# Data to process
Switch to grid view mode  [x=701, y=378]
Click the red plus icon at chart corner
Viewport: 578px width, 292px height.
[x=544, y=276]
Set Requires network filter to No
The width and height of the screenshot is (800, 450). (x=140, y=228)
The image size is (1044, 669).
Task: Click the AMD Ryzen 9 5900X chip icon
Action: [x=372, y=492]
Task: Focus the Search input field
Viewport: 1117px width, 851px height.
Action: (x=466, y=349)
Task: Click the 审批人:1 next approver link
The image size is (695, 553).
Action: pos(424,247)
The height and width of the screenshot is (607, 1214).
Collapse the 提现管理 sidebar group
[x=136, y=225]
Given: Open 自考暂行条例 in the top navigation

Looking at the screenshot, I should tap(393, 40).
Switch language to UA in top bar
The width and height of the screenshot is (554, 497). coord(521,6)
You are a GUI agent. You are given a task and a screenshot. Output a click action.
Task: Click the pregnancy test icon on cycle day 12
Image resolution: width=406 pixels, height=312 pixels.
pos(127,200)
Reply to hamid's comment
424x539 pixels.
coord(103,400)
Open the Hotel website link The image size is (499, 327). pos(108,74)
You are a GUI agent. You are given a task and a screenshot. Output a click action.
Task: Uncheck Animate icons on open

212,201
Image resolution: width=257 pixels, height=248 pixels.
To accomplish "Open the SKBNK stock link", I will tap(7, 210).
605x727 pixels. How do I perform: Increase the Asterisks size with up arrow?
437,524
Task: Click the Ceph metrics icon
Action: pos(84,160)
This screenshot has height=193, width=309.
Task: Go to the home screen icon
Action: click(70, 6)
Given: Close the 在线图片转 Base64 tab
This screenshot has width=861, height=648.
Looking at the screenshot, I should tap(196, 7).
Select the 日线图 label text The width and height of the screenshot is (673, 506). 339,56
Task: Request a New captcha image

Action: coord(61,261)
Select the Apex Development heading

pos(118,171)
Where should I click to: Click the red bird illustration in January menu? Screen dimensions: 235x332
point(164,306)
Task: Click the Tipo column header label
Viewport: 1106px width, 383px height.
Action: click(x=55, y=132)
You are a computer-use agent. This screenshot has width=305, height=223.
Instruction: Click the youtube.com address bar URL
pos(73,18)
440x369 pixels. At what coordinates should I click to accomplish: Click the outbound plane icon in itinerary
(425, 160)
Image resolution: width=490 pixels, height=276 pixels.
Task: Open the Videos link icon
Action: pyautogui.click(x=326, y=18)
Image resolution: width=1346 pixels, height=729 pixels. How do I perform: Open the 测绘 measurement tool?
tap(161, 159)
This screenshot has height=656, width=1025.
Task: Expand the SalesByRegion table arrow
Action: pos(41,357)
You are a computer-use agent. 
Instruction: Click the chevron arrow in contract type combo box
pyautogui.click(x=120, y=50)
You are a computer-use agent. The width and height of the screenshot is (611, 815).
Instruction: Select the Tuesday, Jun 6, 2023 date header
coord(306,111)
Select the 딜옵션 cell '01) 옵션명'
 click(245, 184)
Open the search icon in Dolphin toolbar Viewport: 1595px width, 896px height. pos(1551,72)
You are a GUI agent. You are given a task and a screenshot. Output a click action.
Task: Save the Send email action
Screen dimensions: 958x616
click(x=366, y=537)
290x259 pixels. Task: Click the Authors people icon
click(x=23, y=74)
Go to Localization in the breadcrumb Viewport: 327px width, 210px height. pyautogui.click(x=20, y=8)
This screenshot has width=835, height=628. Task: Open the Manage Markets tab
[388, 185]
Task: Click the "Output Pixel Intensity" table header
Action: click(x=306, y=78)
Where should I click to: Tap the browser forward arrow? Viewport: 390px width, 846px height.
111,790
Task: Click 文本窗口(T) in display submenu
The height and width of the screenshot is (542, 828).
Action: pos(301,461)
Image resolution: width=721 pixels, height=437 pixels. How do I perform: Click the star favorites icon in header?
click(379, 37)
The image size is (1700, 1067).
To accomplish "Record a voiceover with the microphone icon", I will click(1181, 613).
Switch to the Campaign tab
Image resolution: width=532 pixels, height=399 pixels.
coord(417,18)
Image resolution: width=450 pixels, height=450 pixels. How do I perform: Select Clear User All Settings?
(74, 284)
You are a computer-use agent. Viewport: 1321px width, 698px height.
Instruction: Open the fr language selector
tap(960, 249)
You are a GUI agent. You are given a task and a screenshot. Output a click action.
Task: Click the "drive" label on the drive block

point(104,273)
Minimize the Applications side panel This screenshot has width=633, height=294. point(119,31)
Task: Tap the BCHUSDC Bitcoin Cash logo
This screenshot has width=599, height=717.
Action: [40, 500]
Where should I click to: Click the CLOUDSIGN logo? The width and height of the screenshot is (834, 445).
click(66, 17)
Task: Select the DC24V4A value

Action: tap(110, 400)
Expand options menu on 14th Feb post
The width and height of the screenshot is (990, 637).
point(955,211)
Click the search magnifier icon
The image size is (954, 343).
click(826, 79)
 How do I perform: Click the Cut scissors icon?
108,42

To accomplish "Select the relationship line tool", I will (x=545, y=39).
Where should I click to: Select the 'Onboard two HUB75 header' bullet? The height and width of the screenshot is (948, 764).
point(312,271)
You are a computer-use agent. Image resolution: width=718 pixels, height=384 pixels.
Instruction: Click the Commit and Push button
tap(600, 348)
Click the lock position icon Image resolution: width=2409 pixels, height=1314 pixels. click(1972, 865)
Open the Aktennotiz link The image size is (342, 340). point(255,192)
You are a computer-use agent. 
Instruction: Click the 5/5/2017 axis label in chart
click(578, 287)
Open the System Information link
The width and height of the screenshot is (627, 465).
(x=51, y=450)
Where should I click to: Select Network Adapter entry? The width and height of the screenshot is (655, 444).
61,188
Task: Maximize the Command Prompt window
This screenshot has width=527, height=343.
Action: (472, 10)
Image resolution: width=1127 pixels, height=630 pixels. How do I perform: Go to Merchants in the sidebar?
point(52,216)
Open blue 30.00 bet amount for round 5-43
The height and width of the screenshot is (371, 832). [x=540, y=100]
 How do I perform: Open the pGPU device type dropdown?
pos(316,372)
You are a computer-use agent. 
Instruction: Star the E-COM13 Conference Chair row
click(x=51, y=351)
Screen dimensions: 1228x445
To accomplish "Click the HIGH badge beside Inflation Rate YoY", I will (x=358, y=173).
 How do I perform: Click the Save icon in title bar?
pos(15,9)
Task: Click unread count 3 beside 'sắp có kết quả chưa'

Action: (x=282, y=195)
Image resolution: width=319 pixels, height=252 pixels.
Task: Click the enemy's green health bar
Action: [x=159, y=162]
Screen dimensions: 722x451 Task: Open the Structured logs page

# Given exercise
Copy out all the records again, putting "Screen size" in place of each "Screen dimensions" and leaving everything else unchanged.

# Finished exercise
Switch to grid view mode  [x=701, y=378]
Click the red plus icon at chart corner
Viewport: 578px width, 292px height.
[x=544, y=276]
Set Requires network filter to No
The width and height of the screenshot is (800, 450). (x=140, y=228)
The image size is (1044, 669).
Task: Click the AMD Ryzen 9 5900X chip icon
Action: [x=372, y=492]
Task: Focus the Search input field
Viewport: 1117px width, 851px height.
Action: (x=466, y=349)
Task: Click the 审批人:1 next approver link
The image size is (695, 553).
Action: pos(424,247)
The height and width of the screenshot is (607, 1214).
Collapse the 提现管理 sidebar group
[x=136, y=225]
Given: Open 自考暂行条例 in the top navigation

Looking at the screenshot, I should tap(393, 40).
Switch language to UA in top bar
The width and height of the screenshot is (554, 497). coord(521,6)
You are a GUI agent. You are given a task and a screenshot. Output a click action.
Task: Click the pregnancy test icon on cycle day 12
Image resolution: width=406 pixels, height=312 pixels.
pos(127,200)
Reply to hamid's comment
424x539 pixels.
coord(103,400)
Open the Hotel website link The image size is (499, 327). pos(108,74)
You are a GUI agent. You are given a task and a screenshot. Output a click action.
Task: Uncheck Animate icons on open

212,201
Image resolution: width=257 pixels, height=248 pixels.
To accomplish "Open the SKBNK stock link", I will tap(7, 210).
605x727 pixels. How do I perform: Increase the Asterisks size with up arrow?
437,524
Task: Click the Ceph metrics icon
Action: pos(84,160)
This screenshot has height=193, width=309.
Task: Go to the home screen icon
Action: click(70, 6)
Given: Close the 在线图片转 Base64 tab
This screenshot has width=861, height=648.
Looking at the screenshot, I should tap(196, 7).
Select the 日线图 label text The width and height of the screenshot is (673, 506). 339,56
Task: Request a New captcha image

Action: coord(61,261)
Select the Apex Development heading

pos(118,171)
Where should I click to: Click the red bird illustration in January menu? Screen size: 235x332
point(164,306)
Task: Click the Tipo column header label
Viewport: 1106px width, 383px height.
Action: click(x=55, y=132)
You are a computer-use agent. This screenshot has width=305, height=223.
Instruction: Click the youtube.com address bar URL
pos(73,18)
440x369 pixels. At what coordinates should I click to accomplish: Click the outbound plane icon in itinerary
(425, 160)
Image resolution: width=490 pixels, height=276 pixels.
Task: Open the Videos link icon
Action: pyautogui.click(x=326, y=18)
Image resolution: width=1346 pixels, height=729 pixels. How do I perform: Open the 测绘 measurement tool?
tap(161, 159)
This screenshot has height=656, width=1025.
Task: Expand the SalesByRegion table arrow
Action: pos(41,357)
You are a computer-use agent. 
Instruction: Click the chevron arrow in contract type combo box
pyautogui.click(x=120, y=50)
You are a computer-use agent. The width and height of the screenshot is (611, 815).
Instruction: Select the Tuesday, Jun 6, 2023 date header
coord(306,111)
Select the 딜옵션 cell '01) 옵션명'
 click(245, 184)
Open the search icon in Dolphin toolbar Viewport: 1595px width, 896px height. pos(1551,72)
You are a GUI agent. You are given a task and a screenshot. Output a click action.
Task: Save the Send email action
Screen size: 958x616
click(x=366, y=537)
290x259 pixels. Task: Click the Authors people icon
click(x=23, y=74)
Go to Localization in the breadcrumb Viewport: 327px width, 210px height. pyautogui.click(x=20, y=8)
This screenshot has width=835, height=628. Task: Open the Manage Markets tab
[388, 185]
Task: Click the "Output Pixel Intensity" table header
Action: click(x=306, y=78)
Where should I click to: Tap the browser forward arrow? Viewport: 390px width, 846px height.
111,790
Task: Click 文本窗口(T) in display submenu
The height and width of the screenshot is (542, 828).
Action: pos(301,461)
Image resolution: width=721 pixels, height=437 pixels. How do I perform: Click the star favorites icon in header?
click(379, 37)
The image size is (1700, 1067).
To accomplish "Record a voiceover with the microphone icon", I will click(1181, 613).
Switch to the Campaign tab
Image resolution: width=532 pixels, height=399 pixels.
coord(417,18)
Image resolution: width=450 pixels, height=450 pixels. How do I perform: Select Clear User All Settings?
(74, 284)
You are a computer-use agent. Viewport: 1321px width, 698px height.
Instruction: Open the fr language selector
tap(960, 249)
You are a GUI agent. You are given a task and a screenshot. Output a click action.
Task: Click the "drive" label on the drive block

point(104,273)
Minimize the Applications side panel This screenshot has width=633, height=294. point(119,31)
Task: Tap the BCHUSDC Bitcoin Cash logo
This screenshot has width=599, height=717.
Action: [40, 500]
Where should I click to: Click the CLOUDSIGN logo? The width and height of the screenshot is (834, 445).
click(66, 17)
Task: Select the DC24V4A value

Action: tap(110, 400)
Expand options menu on 14th Feb post
The width and height of the screenshot is (990, 637).
point(955,211)
Click the search magnifier icon
The image size is (954, 343).
click(826, 79)
 How do I perform: Click the Cut scissors icon?
108,42

To accomplish "Select the relationship line tool", I will (x=545, y=39).
Where should I click to: Select the 'Onboard two HUB75 header' bullet? The height and width of the screenshot is (948, 764).
point(312,271)
You are a computer-use agent. Image resolution: width=718 pixels, height=384 pixels.
Instruction: Click the Commit and Push button
tap(600, 348)
Click the lock position icon Image resolution: width=2409 pixels, height=1314 pixels. click(1972, 865)
Open the Aktennotiz link The image size is (342, 340). point(255,192)
You are a computer-use agent. 
Instruction: Click the 5/5/2017 axis label in chart
click(578, 287)
Open the System Information link
The width and height of the screenshot is (627, 465).
(x=51, y=450)
Where should I click to: Select Network Adapter entry? The width and height of the screenshot is (655, 444).
61,188
Task: Maximize the Command Prompt window
This screenshot has width=527, height=343.
Action: (472, 10)
Image resolution: width=1127 pixels, height=630 pixels. How do I perform: Go to Merchants in the sidebar?
point(52,216)
Open blue 30.00 bet amount for round 5-43
The height and width of the screenshot is (371, 832). [x=540, y=100]
 How do I perform: Open the pGPU device type dropdown?
pos(316,372)
You are a computer-use agent. 
Instruction: Star the E-COM13 Conference Chair row
click(x=51, y=351)
Screen size: 1228x445
To accomplish "Click the HIGH badge beside Inflation Rate YoY", I will (x=358, y=173).
 How do I perform: Click the Save icon in title bar?
pos(15,9)
Task: Click unread count 3 beside 'sắp có kết quả chưa'

Action: (x=282, y=195)
Image resolution: width=319 pixels, height=252 pixels.
Task: Click the enemy's green health bar
Action: [x=159, y=162]
Screen size: 722x451 Task: Open the Structured logs page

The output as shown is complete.